:: Recorded information ::

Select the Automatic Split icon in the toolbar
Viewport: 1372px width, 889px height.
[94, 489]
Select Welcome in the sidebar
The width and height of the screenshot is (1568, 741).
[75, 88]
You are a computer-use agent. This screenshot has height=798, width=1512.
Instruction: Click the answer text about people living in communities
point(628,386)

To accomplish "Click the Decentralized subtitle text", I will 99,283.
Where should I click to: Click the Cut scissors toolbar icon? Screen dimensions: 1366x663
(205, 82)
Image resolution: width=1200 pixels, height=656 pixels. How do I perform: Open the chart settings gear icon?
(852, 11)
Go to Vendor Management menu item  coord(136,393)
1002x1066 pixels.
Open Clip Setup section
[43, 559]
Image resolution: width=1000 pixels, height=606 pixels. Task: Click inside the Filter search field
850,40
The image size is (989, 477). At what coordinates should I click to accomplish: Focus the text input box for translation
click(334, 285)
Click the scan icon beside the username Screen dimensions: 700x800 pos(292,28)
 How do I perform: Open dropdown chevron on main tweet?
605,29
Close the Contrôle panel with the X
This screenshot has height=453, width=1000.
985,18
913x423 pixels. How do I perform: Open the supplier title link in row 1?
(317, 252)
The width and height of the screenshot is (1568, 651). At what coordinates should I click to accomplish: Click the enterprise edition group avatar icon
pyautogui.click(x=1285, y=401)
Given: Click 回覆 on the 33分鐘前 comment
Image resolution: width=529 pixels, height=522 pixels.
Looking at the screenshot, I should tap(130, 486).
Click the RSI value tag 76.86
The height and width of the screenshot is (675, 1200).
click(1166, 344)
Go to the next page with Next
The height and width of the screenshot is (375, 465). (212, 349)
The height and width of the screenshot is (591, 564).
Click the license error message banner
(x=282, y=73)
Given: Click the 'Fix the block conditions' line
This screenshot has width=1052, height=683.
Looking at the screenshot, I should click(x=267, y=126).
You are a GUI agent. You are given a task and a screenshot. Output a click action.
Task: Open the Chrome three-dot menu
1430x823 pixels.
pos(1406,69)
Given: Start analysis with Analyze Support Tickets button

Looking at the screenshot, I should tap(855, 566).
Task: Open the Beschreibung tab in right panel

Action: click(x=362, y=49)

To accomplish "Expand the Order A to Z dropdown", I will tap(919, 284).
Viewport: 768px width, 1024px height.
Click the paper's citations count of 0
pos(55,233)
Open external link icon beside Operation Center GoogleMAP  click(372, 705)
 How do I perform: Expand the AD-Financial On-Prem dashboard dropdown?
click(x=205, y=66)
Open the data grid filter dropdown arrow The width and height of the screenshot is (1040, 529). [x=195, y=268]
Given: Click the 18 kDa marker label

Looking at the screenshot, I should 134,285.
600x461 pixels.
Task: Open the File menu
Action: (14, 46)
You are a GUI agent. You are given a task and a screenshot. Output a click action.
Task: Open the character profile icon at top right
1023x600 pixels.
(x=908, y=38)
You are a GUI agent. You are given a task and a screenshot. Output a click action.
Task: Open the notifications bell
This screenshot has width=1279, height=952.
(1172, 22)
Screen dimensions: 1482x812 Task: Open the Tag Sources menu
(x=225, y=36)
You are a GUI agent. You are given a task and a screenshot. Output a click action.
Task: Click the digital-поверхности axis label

:::

What is required: Wherever the string "will" appears in the entries above, return the line it appears on.

Result of this exercise:
To accomplish "Click the Decentralized subtitle text", I will 99,283.
To accomplish "Expand the Order A to Z dropdown", I will tap(919, 284).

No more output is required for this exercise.